Intelligence reports

  • Meta’s Adversarial Threat Report Q4 2023 shares comprehensive insights into the operations of the eight surveillance-for-hire companies targeting Windows, Android, and iOS users. Their mobile spyware can exfiltrate various data (device information, location, photos and media, contacts, calendar, email, SMS, social media, and messaging apps) and control microphone, camera, and screenshot functionality.
  • Anubis, AhMyth, and Hiddad were the top three mobile malwares in January 2024, according to Check Point’s Most Wanted Malware Report.
  • Kaspersky’s mobile malware threat landscape report shows ~33.8 million malware, adware, and riskware attacks prevented in 2023. The most common threat was adware, with ~41% of the 1.3 million unique malicious installation packages; riskware was second, and Android banking trojan was third with ~27% and ~12%, respectively.
  • According to Checkpoint’s 2024 Cyber Security report, Anubis (16%), AhMyth (13%), and Pandora (9%) were the top three global mobile malwares of 2023. Anubis was the leader in the EMEA region with a 22% share, AhMyth in the APAC with 21%, and Pandora in the Americas with 26%.
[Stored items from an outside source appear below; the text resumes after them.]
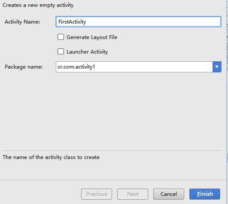The height and width of the screenshot is (204, 228).
Task: Click the Launcher Activity label text
Action: (x=87, y=52)
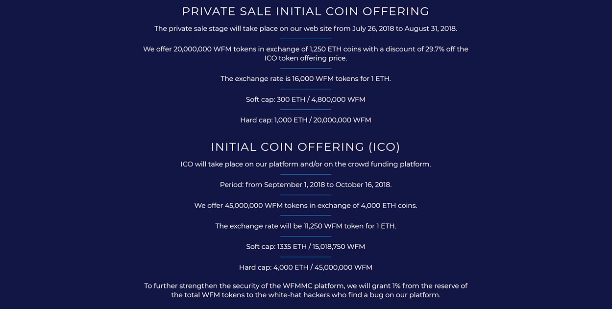
Task: Click the ICO token offering price text
Action: 306,58
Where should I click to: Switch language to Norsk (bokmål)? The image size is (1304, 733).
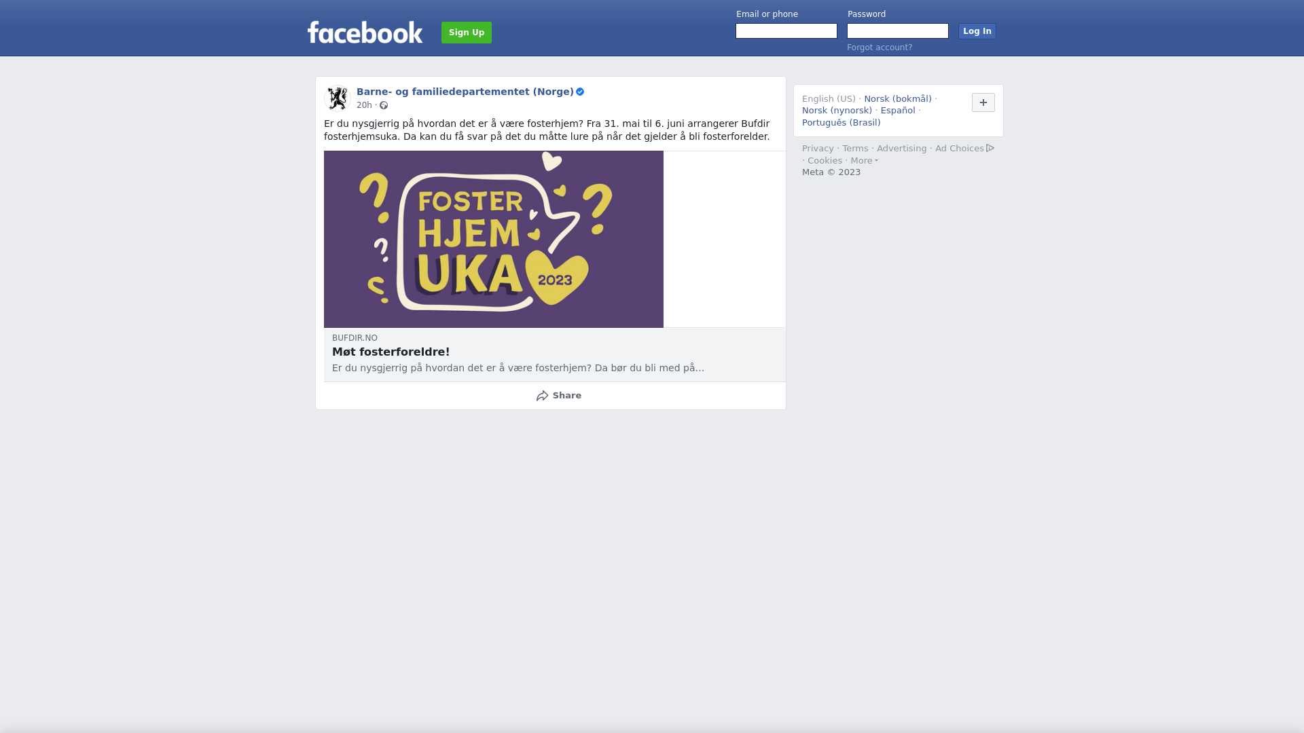coord(898,99)
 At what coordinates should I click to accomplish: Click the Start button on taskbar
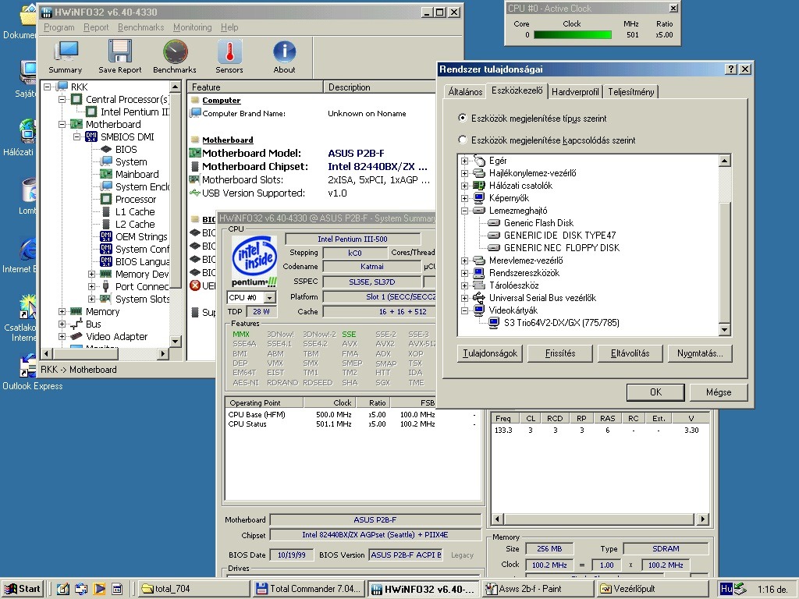(23, 589)
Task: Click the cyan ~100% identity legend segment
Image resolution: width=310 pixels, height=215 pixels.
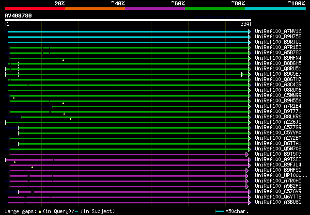Action: coord(275,8)
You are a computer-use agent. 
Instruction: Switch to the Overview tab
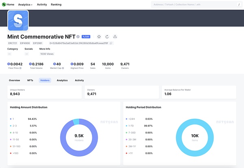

  • The Recorded Future’s Insikt Group reports a new Predator mobile spyware delivery infrastructure network, used by eleven countries. Despite the public criticism of abusive usage, minimal changes in the Predator surveillance operation indicate a continuing threat.  
  • CloudSEK’s report reveals the money laundering operation of Chinese cybercriminals through the Indian banking system using a web of money mules. This large-scale money laundering scheme is orchestrated merely via an Android app.